Der Feind meines Feindes ist mein Freund – ein Friedenszentrum im Südsudan

Der junge Staat Südsudan hat eigentlich nicht angefangen ein Staat zu sein.  Die schweren Kämpfe vor wenigen Wochen in Juli haben wieder gezeigt, dass dieses Land ein Eldorado von Krieg-Machern, prinzipienlosen Opportunisten und machthungrigen Politikern ist. Ich komme gerade zurück aus einem der Flüchtlingscamps. Versorgung, Hygiene und Hunger sind schlimm. Größer aber sind der Ärger, die erfahrene Willkür und die Perspektivlosigkeit. Auch wir spüren das. Schon am Eingang des Camps, wo Regierungssoldaten uns hindern und nicht verstehen können, dass wir Menschen helfen und mit ihnen beten, die es doch besser gar nicht gäbe.

Flüchtlingscamp im Südsudan

Die Politiker in diesem Land haben nicht verstanden, dass jeder Mensch zum Leben ein Minimum an Sicherheiten braucht. Es kann und darf nicht sein, dass das, was man/frau sich tagsüber mühevoll erarbeitet hat, nachts dem Raub und Diebstahl ausgesetzt ist. Die Regierung hat nicht ansatzweise einen Sinn für einen Rechtsstaat und für das Gemeinwohl entwickelt. Gesetzlosigkeit und militärische Arroganz bestimmen das Bild der Hauptstadt Juba. So ist es verständlich, dass die Menschen sich mehr auf ihren Stamm als auf die Regierung verlassen. Das Ergebnis ist ein Land, das entlang der Stammeslinien zerfällt. Die Elite an der Macht hält sich dabei maßlos schadlos.
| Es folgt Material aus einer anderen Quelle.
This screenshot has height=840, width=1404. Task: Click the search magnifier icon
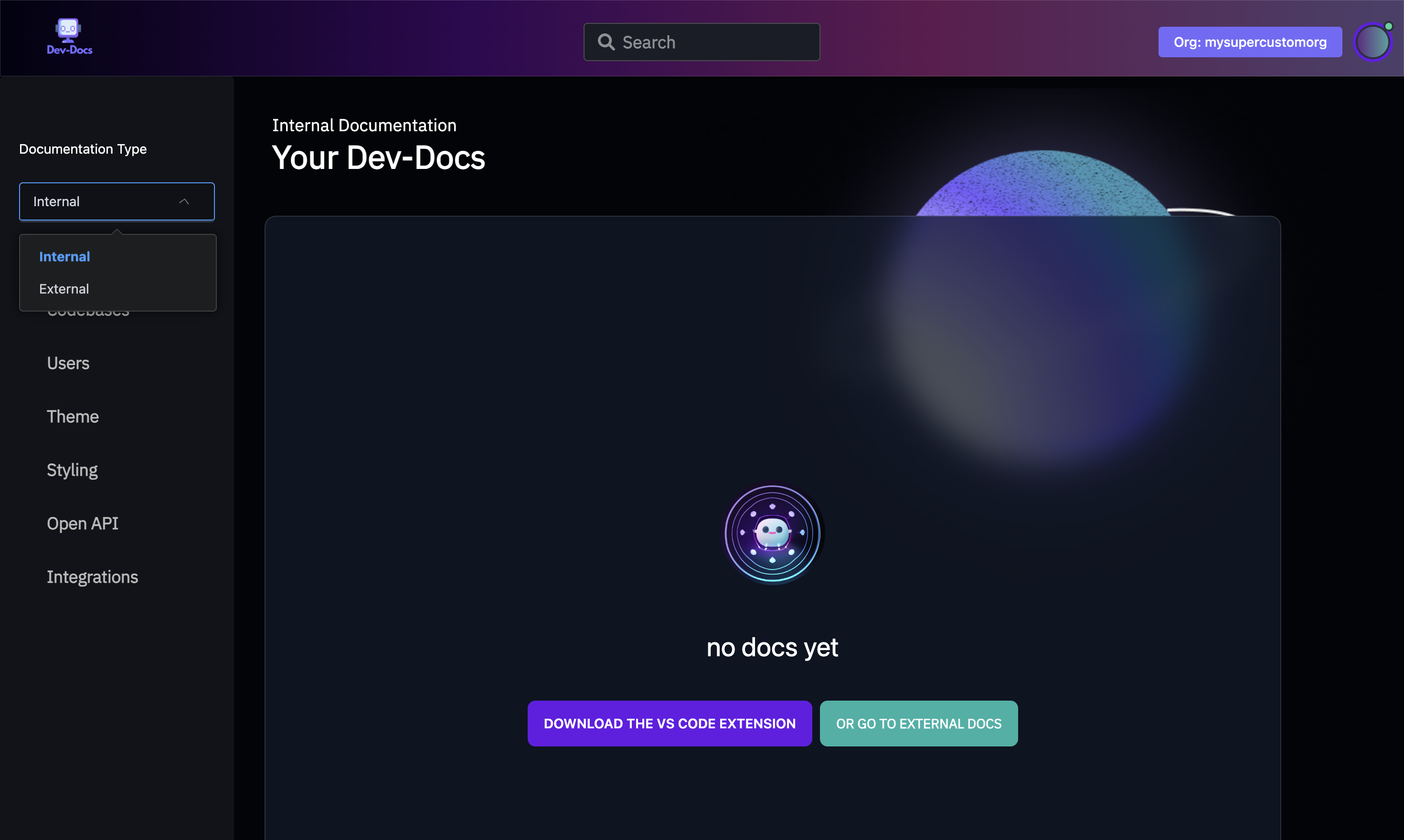(606, 42)
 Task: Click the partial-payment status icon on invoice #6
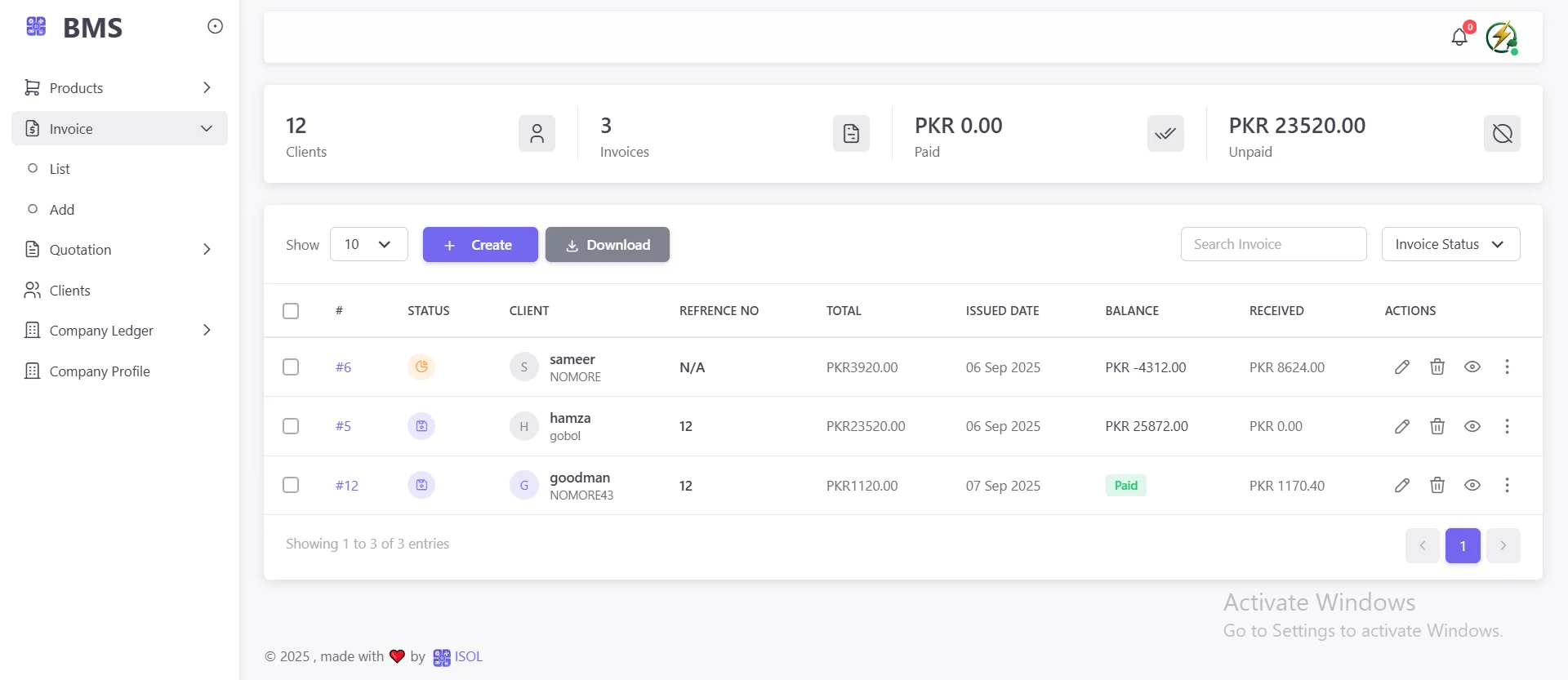tap(421, 367)
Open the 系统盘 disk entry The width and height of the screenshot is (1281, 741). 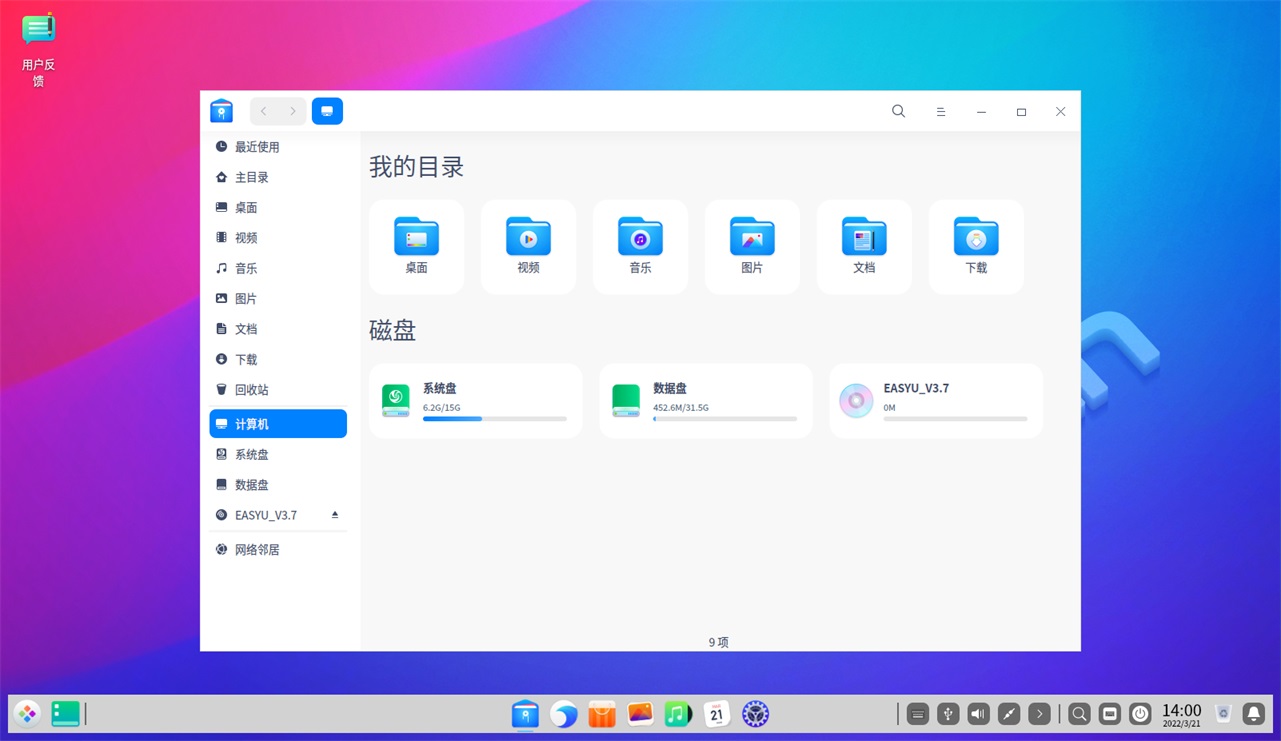[x=476, y=400]
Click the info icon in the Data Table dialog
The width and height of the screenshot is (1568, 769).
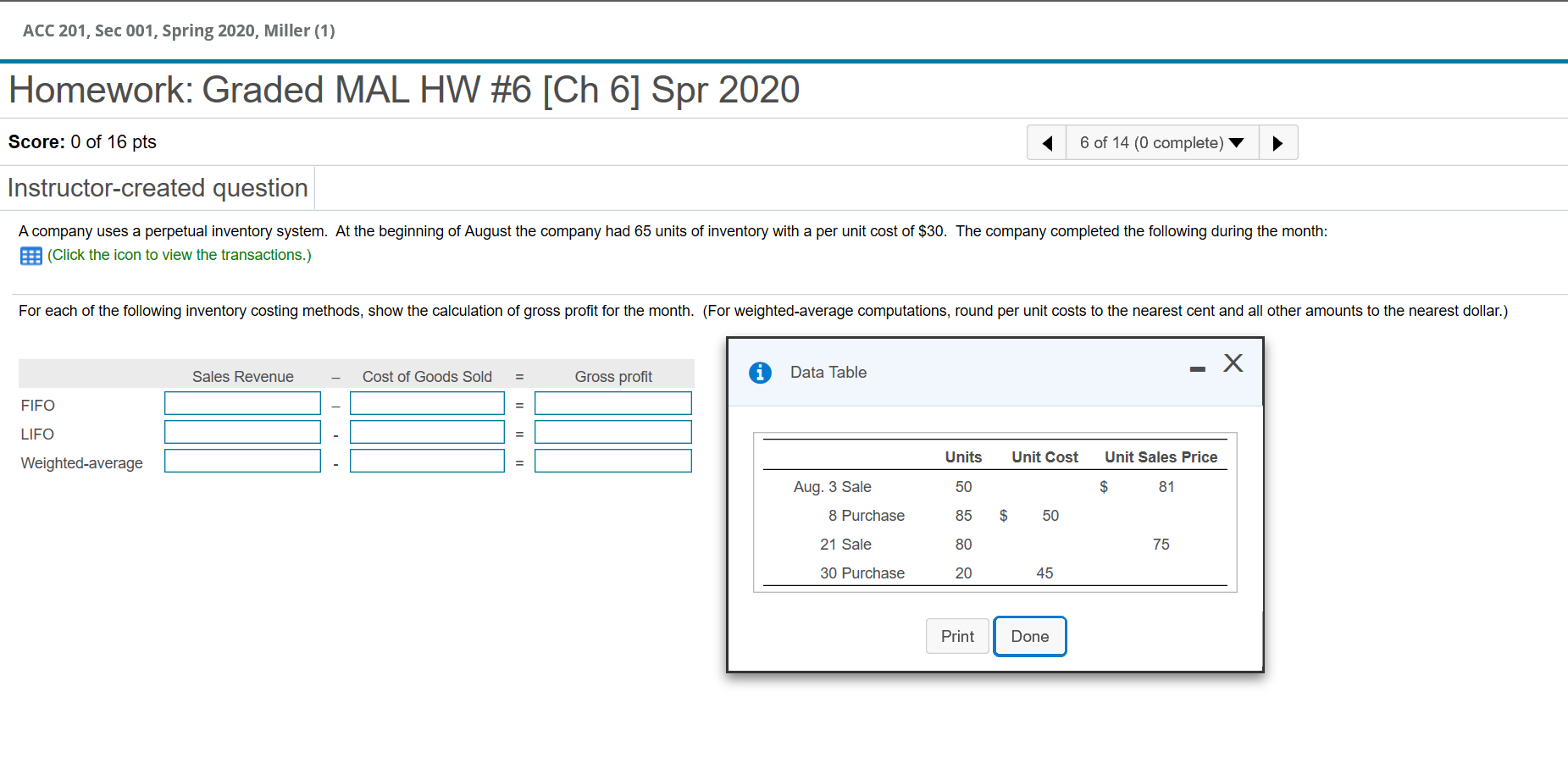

In diesem Kontext haben die 46 Orden im Land entschieden, ein Zentrum zur Förderung des Friedens und der Behandlung von Traumata in Kit nahe der Hauptstadt Juba zu erstellen. Das „Good Shepherd Peace Center“ wird am 15. Oktober eingeweiht und wird menschliche und spirituelle Werte fördern, die so sehr in den Jahren der Kriege gelitten haben. Das Zentrum setzt genau da an, woran das Land und die Menschen kranken. Die größten Herausforderungen sind: Feindschaft, Hass und Misstrauen unter den verschiedenen Volksgruppen, kaum ein Verständnis für ein Gemeinwohl und wie ein Staat funktionieren könnte und mangelnde Bereitschaft zur Versöhnung. Mit den Kriegsveteranen, die arrogant sind und den korrupten Politikern, für die niemand etwas zählt, der nicht zu ihrem Stamm oder Intrigen-Club gehört, ist kein „Staat“ zu machen. Die Orden, zusammen mit der Ortskirche, wollen einen Kontrapunkt setzen und das christliche Menschenbild für einen friedlichen Südsudan vorschlagen. Bei allem Dunklen finden sich immer wieder Menschen, die nicht der Rauigkeit der Gesellschaft zum Opfer gefallen sind. Sie sind wie Blumen unter den Dornen und ich freue mich über die Würde, die sie ausstrahlen. Sie helfen mir selbst in meinem Missionarsein und sie sind Anknüpfungspunkte für eine bessere Gesellschaft. Sie zu fördern ist oberstes Ziel.

Good Shepherd Peace Center   img_4366

Die Leitung des Zentrums werden Ordensleuten aus verschiedenen Kongregationen haben. Auch werden kirchennahe NGOs die Möglichkeit haben, Kurse abzuhalten und es werden regelmäßig Exerzitien für Ordensleute und Laien angeboten werden.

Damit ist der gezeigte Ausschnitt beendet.